Coaching career (HC unless noted)
- 1981: UTEP (GA)
- 1982: Green Mountain HS (CO) (DC)
- 1983–1984: Denver Gold (DB)
- 1984–1986: Tampa Bay Buccaneers (assistant)
- 1987–1988: Wyoming (DB)
- 1989–1990: Purdue (DB)
- 1991–1993: Colorado (DB)
- 1994: Atlanta Falcons (DB)
- 1995–1996: San Diego Chargers (DB)
- 1997–1998: Tennessee Oilers (DB)
- 1999: San Francisco 49ers (DB)
- 2000–2001: Atlanta Falcons (DB)
- 2002–2005: New Orleans Saints (assistant)
- 2005–2010: Colorado (DB)
- 2010: Arizona (co-DC)
- 2011–2012: Colorado (DC)
- 2013: Alabama (DB)
- 2014–2015: Louisville (DB)
- 2016: Missouri (CB)
- 2017–2018: Auburn (DB)
- 2019–2020: Purdue (CB)
- 2022: Charlotte (DC)
- 2023: USC (analyst)
- 2024: Oklahoma State (analyst)
- 2025: Oklahoma State (S)

= Greg Brown (American football coach) =

American football player and coach (born 1957)

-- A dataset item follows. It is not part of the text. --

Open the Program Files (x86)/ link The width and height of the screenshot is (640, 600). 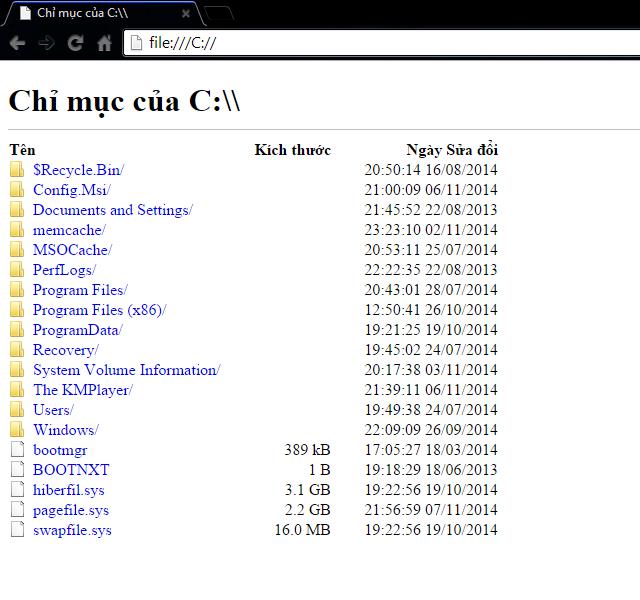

Greg Brown (born October 10, 1957) is an American football coach, who most recently was the safeties coach at Oklahoma State. He was previously the defensive coordinator at Charlotte and an analyst at USC. He was previously the secondary coach for Auburn University and the Missouri Tigers. Brown, for one season, was the secondary coach for Alabama. He was hired by the Crimson Tide in January 2013 after he served as defensive coordinator for Colorado. In 2010, he was co-defensive coordinator for the Arizona Wildcats. Before becoming co-defensive coordinator with Tim Kish, he previously served as secondary coach for the Colorado Buffaloes. He is the son of former baseball and football coach, NCAA basketball referee and television personality Irv Brown.